**Exercise brief**
Repeat the lines below exactly as written, please, from the line with "This screenshot has width=850, height=1073." to the line with "Click the Killed and Disposed of header", both lines included, and no others.

**Provided data**
# # # # #

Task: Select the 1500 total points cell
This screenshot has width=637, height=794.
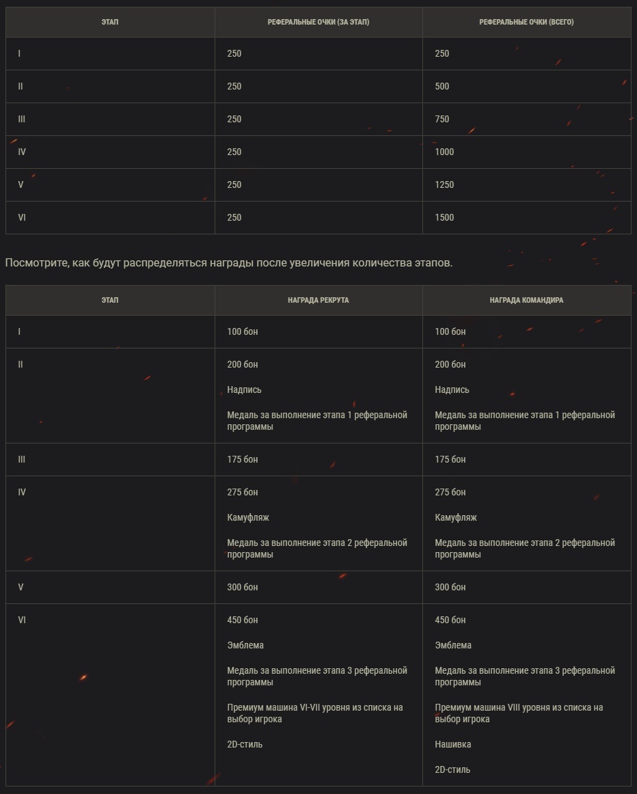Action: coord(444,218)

# # # # #

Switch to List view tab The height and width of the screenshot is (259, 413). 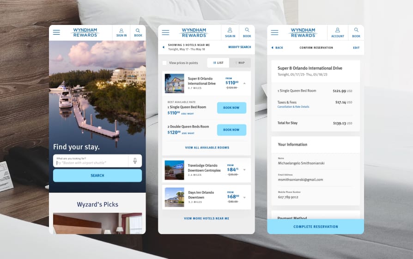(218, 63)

# # # # #

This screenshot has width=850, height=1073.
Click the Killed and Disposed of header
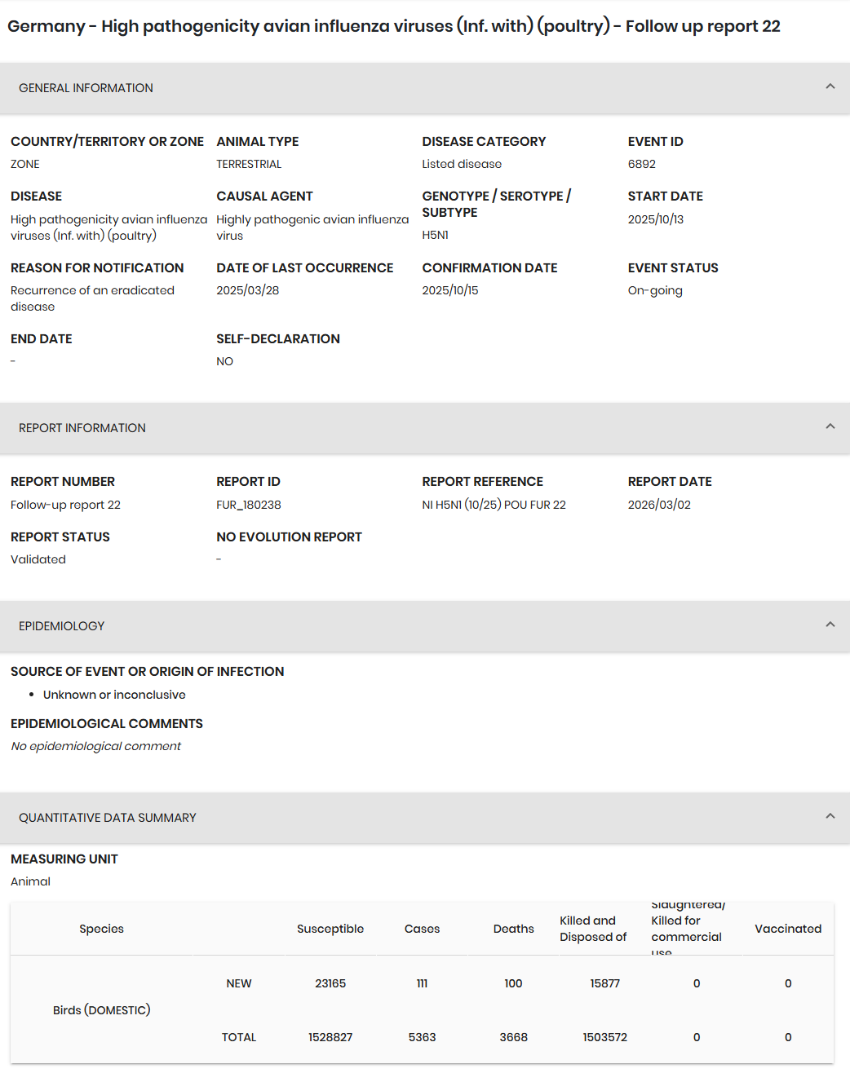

# # # # #

**Task response**
This screenshot has width=850, height=1073.
Click the Killed and Disposed of header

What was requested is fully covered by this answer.